_How to complete this task_
Given the entries that follow, write out exactly the lines starting at the one containing "Декоративные элементы для сада (82, 1632)" and ending at the one containing "Серия МИЛАН (72, 1513)", both ends included, and only those.

Segment Start: Records to process

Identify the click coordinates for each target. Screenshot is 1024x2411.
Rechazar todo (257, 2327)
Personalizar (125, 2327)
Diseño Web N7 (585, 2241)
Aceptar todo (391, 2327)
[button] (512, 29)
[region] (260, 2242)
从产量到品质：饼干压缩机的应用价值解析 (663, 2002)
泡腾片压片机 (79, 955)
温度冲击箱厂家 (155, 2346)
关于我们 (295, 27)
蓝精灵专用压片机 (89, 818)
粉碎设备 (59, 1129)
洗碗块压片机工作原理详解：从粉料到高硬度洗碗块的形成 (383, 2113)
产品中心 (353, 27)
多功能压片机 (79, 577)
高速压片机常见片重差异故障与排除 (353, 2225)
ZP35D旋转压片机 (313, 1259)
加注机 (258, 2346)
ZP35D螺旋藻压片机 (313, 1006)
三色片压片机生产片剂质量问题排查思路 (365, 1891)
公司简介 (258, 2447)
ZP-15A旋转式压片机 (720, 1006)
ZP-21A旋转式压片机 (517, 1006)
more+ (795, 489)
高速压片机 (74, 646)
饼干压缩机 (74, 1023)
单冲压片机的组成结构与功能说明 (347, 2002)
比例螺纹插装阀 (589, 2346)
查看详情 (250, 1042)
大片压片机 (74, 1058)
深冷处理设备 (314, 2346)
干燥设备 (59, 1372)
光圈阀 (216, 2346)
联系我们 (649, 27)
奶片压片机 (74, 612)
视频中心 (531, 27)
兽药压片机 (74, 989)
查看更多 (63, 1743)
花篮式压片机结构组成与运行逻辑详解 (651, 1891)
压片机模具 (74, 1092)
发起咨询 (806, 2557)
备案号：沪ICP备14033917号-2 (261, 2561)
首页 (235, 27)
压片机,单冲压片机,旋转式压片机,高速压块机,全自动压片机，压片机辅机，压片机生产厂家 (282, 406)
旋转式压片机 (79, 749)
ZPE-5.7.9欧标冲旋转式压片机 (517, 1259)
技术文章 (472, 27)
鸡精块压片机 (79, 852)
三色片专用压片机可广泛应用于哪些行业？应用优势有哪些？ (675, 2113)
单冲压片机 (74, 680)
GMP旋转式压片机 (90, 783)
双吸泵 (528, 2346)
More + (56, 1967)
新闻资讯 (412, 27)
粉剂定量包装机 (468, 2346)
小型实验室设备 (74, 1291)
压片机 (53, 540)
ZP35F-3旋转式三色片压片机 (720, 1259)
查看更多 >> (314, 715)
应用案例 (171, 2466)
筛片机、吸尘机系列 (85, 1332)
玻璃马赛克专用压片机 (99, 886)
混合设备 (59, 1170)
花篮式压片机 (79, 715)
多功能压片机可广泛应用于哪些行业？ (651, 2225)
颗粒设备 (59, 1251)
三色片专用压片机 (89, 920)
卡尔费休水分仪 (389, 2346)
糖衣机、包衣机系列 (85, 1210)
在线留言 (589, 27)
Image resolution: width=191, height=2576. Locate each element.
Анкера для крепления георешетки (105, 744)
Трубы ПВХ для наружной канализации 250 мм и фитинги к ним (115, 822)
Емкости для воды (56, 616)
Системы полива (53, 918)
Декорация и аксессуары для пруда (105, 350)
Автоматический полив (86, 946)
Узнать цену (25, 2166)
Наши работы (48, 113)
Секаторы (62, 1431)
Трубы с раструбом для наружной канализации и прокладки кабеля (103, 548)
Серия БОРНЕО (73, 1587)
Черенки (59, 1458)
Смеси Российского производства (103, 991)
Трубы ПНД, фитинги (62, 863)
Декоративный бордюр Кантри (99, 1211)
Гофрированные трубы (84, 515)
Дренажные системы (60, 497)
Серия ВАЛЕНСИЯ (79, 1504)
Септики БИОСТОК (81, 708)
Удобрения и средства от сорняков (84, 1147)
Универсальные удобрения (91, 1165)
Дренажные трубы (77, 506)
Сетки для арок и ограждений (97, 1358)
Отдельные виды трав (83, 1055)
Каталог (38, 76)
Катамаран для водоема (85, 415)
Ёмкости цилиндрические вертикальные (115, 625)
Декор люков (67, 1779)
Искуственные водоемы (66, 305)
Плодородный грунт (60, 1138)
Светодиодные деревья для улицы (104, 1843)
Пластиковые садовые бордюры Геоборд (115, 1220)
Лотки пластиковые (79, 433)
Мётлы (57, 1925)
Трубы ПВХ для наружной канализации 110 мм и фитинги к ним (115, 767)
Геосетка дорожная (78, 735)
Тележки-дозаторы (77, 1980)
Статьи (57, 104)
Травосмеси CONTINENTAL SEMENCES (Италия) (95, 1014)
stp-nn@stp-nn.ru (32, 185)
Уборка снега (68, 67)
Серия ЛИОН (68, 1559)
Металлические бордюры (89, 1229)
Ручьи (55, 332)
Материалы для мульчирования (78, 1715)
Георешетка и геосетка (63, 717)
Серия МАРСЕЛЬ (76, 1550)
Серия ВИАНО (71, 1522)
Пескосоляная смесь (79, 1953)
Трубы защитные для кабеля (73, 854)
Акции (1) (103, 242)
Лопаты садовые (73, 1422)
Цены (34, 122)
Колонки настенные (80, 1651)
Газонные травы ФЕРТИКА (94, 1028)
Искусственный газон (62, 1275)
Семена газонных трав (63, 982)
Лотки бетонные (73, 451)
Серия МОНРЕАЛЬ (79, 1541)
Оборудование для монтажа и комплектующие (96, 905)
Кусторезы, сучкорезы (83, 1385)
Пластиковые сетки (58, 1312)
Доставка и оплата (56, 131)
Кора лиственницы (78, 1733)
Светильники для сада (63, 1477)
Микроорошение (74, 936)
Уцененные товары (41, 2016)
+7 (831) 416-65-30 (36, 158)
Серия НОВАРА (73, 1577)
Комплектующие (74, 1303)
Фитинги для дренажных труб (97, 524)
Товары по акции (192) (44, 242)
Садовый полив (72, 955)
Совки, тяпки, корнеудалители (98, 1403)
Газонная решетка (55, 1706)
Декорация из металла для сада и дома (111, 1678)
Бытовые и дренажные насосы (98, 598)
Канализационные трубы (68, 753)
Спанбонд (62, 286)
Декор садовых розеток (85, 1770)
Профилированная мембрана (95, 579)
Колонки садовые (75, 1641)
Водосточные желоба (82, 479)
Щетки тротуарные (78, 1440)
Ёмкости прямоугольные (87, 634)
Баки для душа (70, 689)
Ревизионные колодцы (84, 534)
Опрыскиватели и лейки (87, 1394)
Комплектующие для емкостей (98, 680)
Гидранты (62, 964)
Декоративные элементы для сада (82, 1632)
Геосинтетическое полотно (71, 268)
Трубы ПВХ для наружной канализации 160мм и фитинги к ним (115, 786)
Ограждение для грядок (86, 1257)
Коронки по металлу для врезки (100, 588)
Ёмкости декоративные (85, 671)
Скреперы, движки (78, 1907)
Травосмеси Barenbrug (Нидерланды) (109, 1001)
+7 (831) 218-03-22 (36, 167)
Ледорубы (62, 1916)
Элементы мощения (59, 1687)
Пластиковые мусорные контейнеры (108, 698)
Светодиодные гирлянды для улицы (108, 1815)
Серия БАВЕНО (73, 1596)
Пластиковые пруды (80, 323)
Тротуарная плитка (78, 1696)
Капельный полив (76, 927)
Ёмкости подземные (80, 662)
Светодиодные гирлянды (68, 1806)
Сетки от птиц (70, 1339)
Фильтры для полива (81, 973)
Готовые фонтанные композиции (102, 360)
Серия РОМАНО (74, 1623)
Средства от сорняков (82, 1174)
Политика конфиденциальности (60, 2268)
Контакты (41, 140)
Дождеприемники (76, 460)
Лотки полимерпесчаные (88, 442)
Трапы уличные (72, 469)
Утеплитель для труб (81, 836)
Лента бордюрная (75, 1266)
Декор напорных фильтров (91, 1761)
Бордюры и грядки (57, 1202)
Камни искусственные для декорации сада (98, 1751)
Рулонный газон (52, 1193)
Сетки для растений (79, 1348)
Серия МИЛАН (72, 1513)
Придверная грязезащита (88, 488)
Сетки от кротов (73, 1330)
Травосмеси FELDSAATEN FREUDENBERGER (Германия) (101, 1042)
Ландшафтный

Segment End: Records to process

_Your response_
Декоративные элементы для сада (82, 1632)
Геосинтетическое полотно (71, 268)
Трубы ПВХ для наружной канализации 160мм и фитинги к ним (115, 786)
Ограждение для грядок (86, 1257)
Коронки по металлу для врезки (100, 588)
Ёмкости декоративные (85, 671)
Скреперы, движки (78, 1907)
Травосмеси Barenbrug (Нидерланды) (109, 1001)
+7 (831) 218-03-22 (36, 167)
Ледорубы (62, 1916)
Элементы мощения (59, 1687)
Пластиковые мусорные контейнеры (108, 698)
Светодиодные гирлянды для улицы (108, 1815)
Серия БАВЕНО (73, 1596)
Пластиковые пруды (80, 323)
Тротуарная плитка (78, 1696)
Капельный полив (76, 927)
Ёмкости подземные (80, 662)
Светодиодные гирлянды (68, 1806)
Сетки от птиц (70, 1339)
Фильтры для полива (81, 973)
Готовые фонтанные композиции (102, 360)
Серия РОМАНО (74, 1623)
Средства от сорняков (82, 1174)
Политика конфиденциальности (60, 2268)
Контакты (41, 140)
Дождеприемники (76, 460)
Лотки полимерпесчаные (88, 442)
Трапы уличные (72, 469)
Утеплитель для труб (81, 836)
Лента бордюрная (75, 1266)
Декор напорных фильтров (91, 1761)
Бордюры и грядки (57, 1202)
Камни искусственные для декорации сада (98, 1751)
Рулонный газон (52, 1193)
Сетки для растений (79, 1348)
Серия МИЛАН (72, 1513)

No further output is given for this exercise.